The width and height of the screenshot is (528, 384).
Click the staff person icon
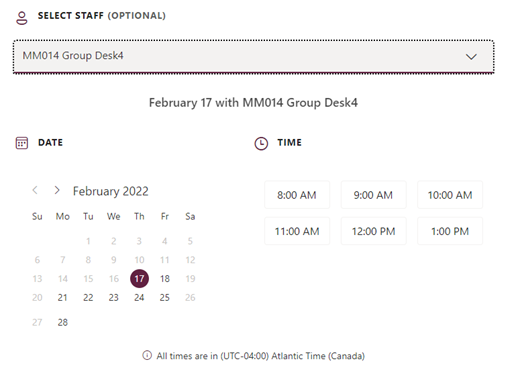22,18
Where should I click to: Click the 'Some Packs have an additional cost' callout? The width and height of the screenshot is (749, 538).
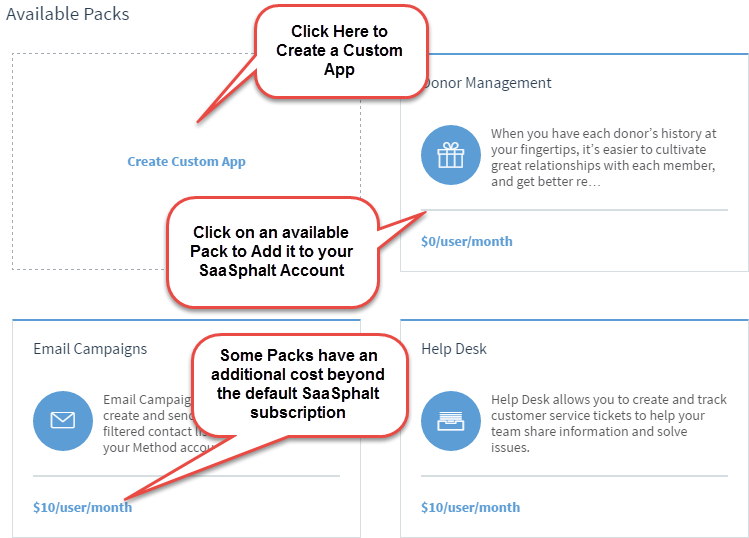pyautogui.click(x=298, y=384)
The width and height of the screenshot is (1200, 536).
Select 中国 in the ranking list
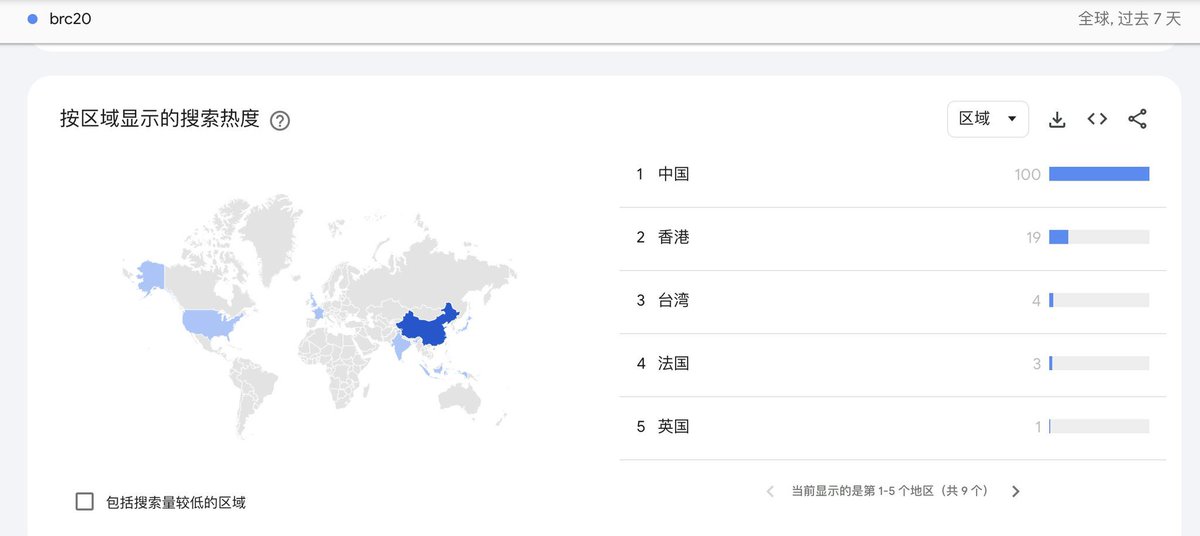pyautogui.click(x=674, y=174)
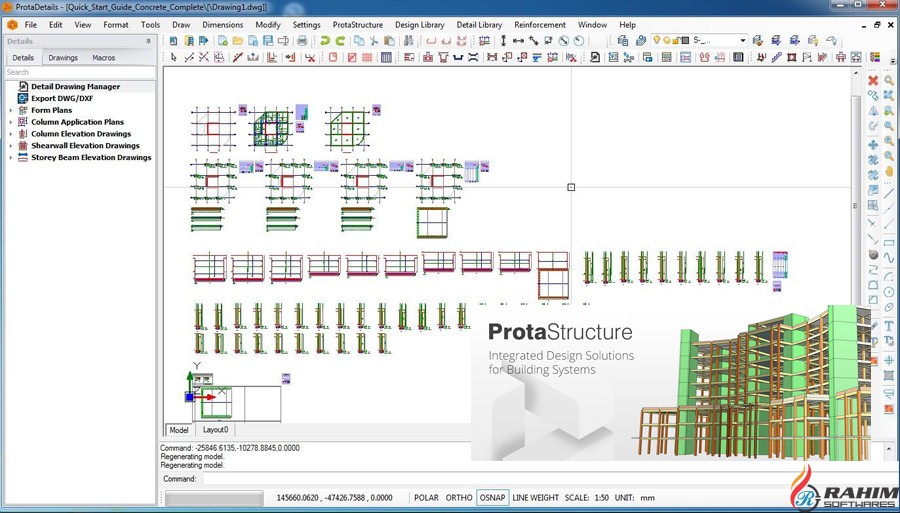This screenshot has width=900, height=513.
Task: Click the green Undo arrow
Action: click(324, 41)
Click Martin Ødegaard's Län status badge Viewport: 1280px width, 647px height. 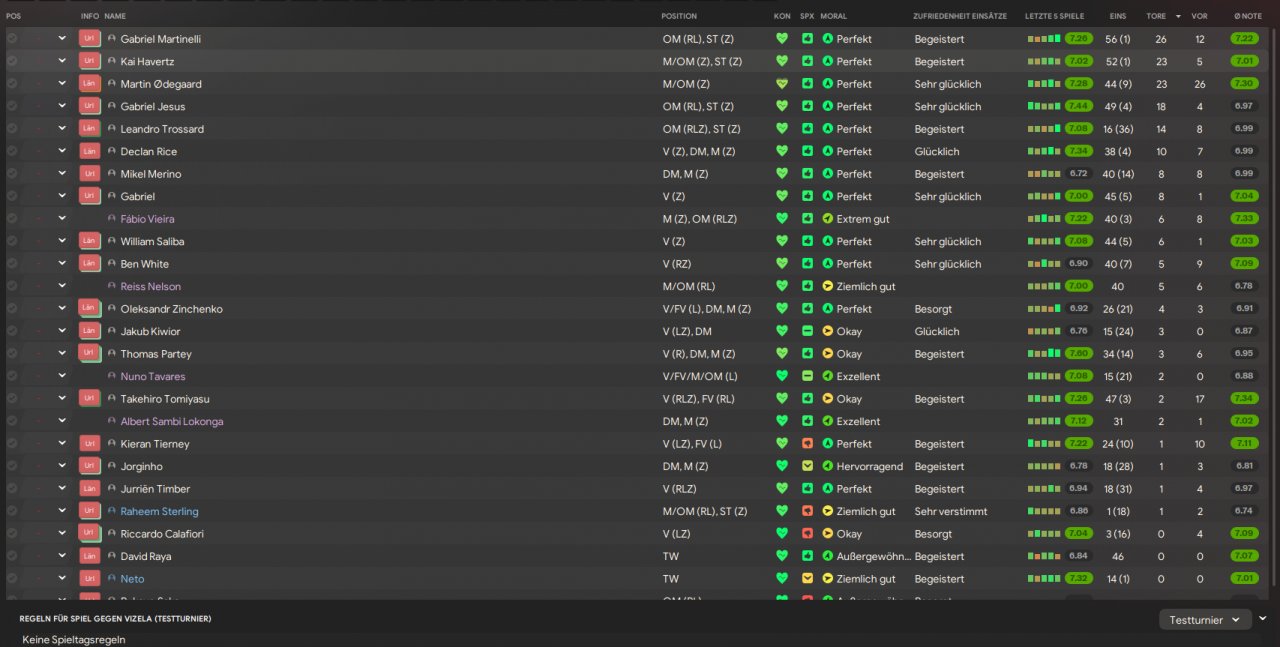point(89,84)
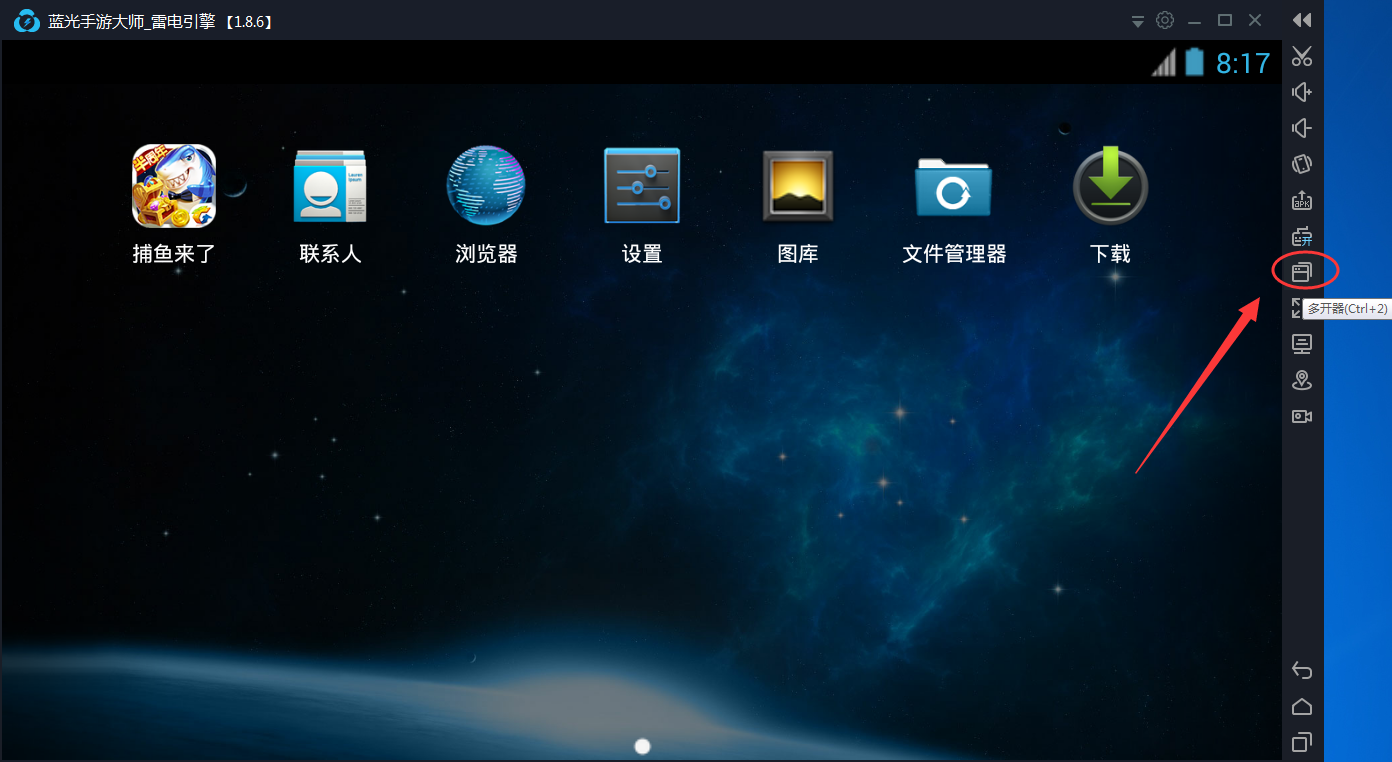Screen dimensions: 1392x762
Task: Rotate the emulator screen orientation
Action: pyautogui.click(x=1302, y=164)
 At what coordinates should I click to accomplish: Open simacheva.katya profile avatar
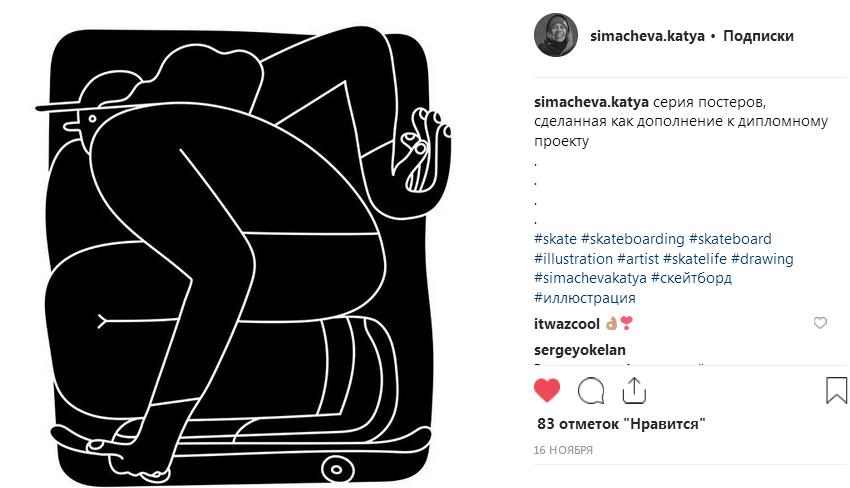tap(556, 35)
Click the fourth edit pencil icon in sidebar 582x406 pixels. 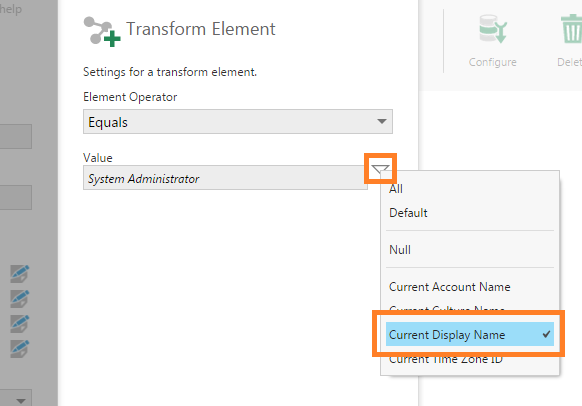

··········

## Exercise aim
Copy the listing above word for word, from its first line through the line containing "pyautogui.click(x=298, y=384)", including that line, and omit the pictures.

## Written reply
The width and height of the screenshot is (528, 384).
Click the staff person icon
22,18
Where should I click to: Click the 'Some Packs have an additional cost' callout? The width and height of the screenshot is (749, 538).
pyautogui.click(x=298, y=384)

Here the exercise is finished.